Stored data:
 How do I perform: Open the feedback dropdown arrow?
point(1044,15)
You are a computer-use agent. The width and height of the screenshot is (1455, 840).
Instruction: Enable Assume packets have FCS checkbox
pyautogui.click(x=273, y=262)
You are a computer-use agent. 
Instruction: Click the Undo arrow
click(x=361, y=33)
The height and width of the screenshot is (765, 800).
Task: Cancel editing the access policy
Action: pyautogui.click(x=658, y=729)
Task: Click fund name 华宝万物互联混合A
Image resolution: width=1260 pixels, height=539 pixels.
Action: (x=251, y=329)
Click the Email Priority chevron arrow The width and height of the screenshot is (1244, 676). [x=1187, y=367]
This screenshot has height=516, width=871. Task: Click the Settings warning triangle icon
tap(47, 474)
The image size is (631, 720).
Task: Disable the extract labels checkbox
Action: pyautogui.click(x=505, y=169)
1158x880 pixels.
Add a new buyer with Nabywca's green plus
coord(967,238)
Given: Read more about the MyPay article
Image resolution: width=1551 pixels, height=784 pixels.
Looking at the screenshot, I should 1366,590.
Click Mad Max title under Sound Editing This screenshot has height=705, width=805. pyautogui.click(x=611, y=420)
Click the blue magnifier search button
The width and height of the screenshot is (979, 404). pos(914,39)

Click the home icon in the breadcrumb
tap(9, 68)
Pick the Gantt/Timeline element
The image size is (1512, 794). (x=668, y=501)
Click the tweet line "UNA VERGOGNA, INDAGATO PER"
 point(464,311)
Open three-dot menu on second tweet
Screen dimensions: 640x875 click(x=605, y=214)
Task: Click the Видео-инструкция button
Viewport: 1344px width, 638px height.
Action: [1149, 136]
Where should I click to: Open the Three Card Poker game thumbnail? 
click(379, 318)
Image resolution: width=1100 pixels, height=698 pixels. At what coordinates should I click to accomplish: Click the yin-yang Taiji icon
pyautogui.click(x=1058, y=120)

What you have to do » A precise copy of all the records is needed.

Output for this task »
 How do I perform: Open the feedback dropdown arrow?
point(1044,15)
You are a computer-use agent. The width and height of the screenshot is (1455, 840).
Instruction: Enable Assume packets have FCS checkbox
pyautogui.click(x=273, y=262)
You are a computer-use agent. 
Instruction: Click the Undo arrow
click(x=361, y=33)
The height and width of the screenshot is (765, 800).
Task: Cancel editing the access policy
Action: pyautogui.click(x=658, y=729)
Task: Click fund name 华宝万物互联混合A
Image resolution: width=1260 pixels, height=539 pixels.
Action: (x=251, y=329)
Click the Email Priority chevron arrow The width and height of the screenshot is (1244, 676). [x=1187, y=367]
This screenshot has height=516, width=871. Task: Click the Settings warning triangle icon
tap(47, 474)
The image size is (631, 720).
Task: Disable the extract labels checkbox
Action: pyautogui.click(x=505, y=169)
1158x880 pixels.
Add a new buyer with Nabywca's green plus
coord(967,238)
Given: Read more about the MyPay article
Image resolution: width=1551 pixels, height=784 pixels.
Looking at the screenshot, I should 1366,590.
Click Mad Max title under Sound Editing This screenshot has height=705, width=805. pyautogui.click(x=611, y=420)
Click the blue magnifier search button
The width and height of the screenshot is (979, 404). pos(914,39)

Click the home icon in the breadcrumb
tap(9, 68)
Pick the Gantt/Timeline element
The image size is (1512, 794). (x=668, y=501)
Click the tweet line "UNA VERGOGNA, INDAGATO PER"
 point(464,311)
Open three-dot menu on second tweet
Screen dimensions: 640x875 click(x=605, y=214)
Task: Click the Видео-инструкция button
Viewport: 1344px width, 638px height.
Action: [1149, 136]
Where should I click to: Open the Three Card Poker game thumbnail? 
click(379, 318)
Image resolution: width=1100 pixels, height=698 pixels. At what coordinates should I click to accomplish: Click the yin-yang Taiji icon
pyautogui.click(x=1058, y=120)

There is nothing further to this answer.